Voices

College President in Hot Water over Compensation

The Stevens Institute of Technology and its president are under investigation by not only the New Jersey Attorney General, but also the IRS.

Harold Raveché, the president of the Hoboken, N.J.-based college, earns more than the salaries of the presidents of Harvard, Princeton and MIT, according to a report in The New York Times, thanks to friends on the board of trustees. The state attorney general, Anne Milgram, filed suit in September accusing Raveché of keeping multiple sets of books to hide the college’s disintegrating finances.

The 16-count civil complaint charges the college with financial mismanagement, misuse of endowment assets, and excessive compensation for Raveché, whose salary and bonuses soared from $362,458 in 1999 to $1,089,780 in 2008. He received approximately $1.8 million in loans from Stevens since the time he became president in 1988. About half the loans were forgiven in a 2007 employment agreement.

PricewaterhouseCoopers served as the college’s independent accountant from 2000 to 2005, but “fired” the school as its client due to the high risk the school posed to the firm, according to the attorney general.

Grant Thornton, which has been the school’s auditor since that time, has repeatedly found internal control deficiencies and other material weaknesses, and issued multiple internal control letters with instructions and criticism related to the college’s financial management practices, according to the attorney general. Stevens paid the IRS $750,000 last year in penalties and unpaid taxes of its subsidiaries, mainly spin-off technology companies.
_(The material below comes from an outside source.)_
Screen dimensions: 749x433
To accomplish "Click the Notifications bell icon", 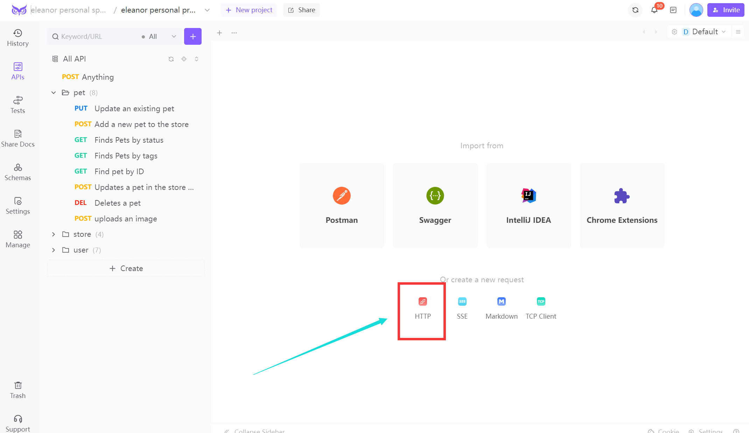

Raveché isn’t the first college president to get in trouble over compensation matters, as the Times points out. Adelphi University, Towson University and Texas Southern University have also gotten into hot water in recent years over similar matters.

Nonprofits such as universities can be incredibly profitable to the executives who run them, regardless of the institution’s tax-exempt status. That is emerging as an increasing problem, but it’s not an easy one for the IRS to police. The agency is relatively understaffed in that department.
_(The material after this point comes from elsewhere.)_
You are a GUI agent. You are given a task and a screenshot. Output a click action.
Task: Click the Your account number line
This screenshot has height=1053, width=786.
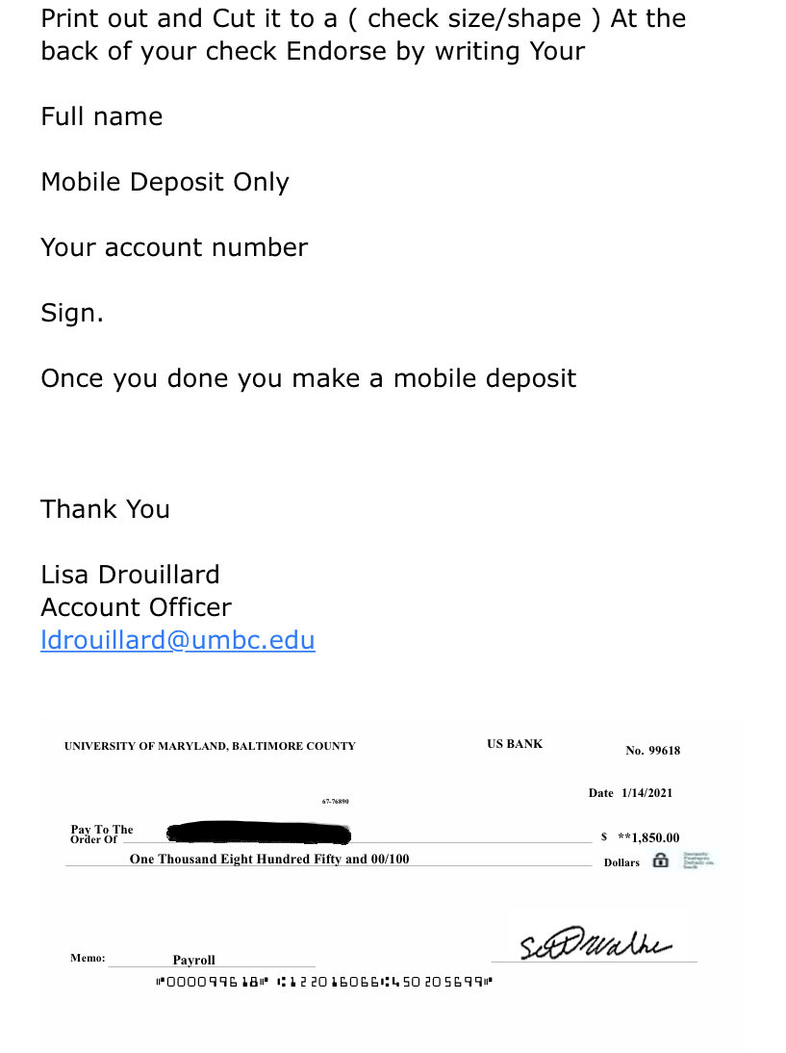[174, 247]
According to a thought-provoking article on nonprofit executive compensation in the Charlotte Observer, the IRS office that monitors nonprofits is able to examine only 1 percent of the returns it receives, and only has 460 people in the office responsible for enforcement, with each of them responsible for monitoring about 4,000 charities on average.

The revised Form 990 that the IRS is requiring nonprofits to begin submitting is going to demand more disclosure of executive compensation, but it’s not likely that the IRS will be increasing its examination staff for nonprofits anytime soon. That will allow more executives at nonprofits to count on earning multimillion-dollar salaries, especially if they have a compliant board of trustees that is all too willing to pay top dollar to the guy at the top of the organization.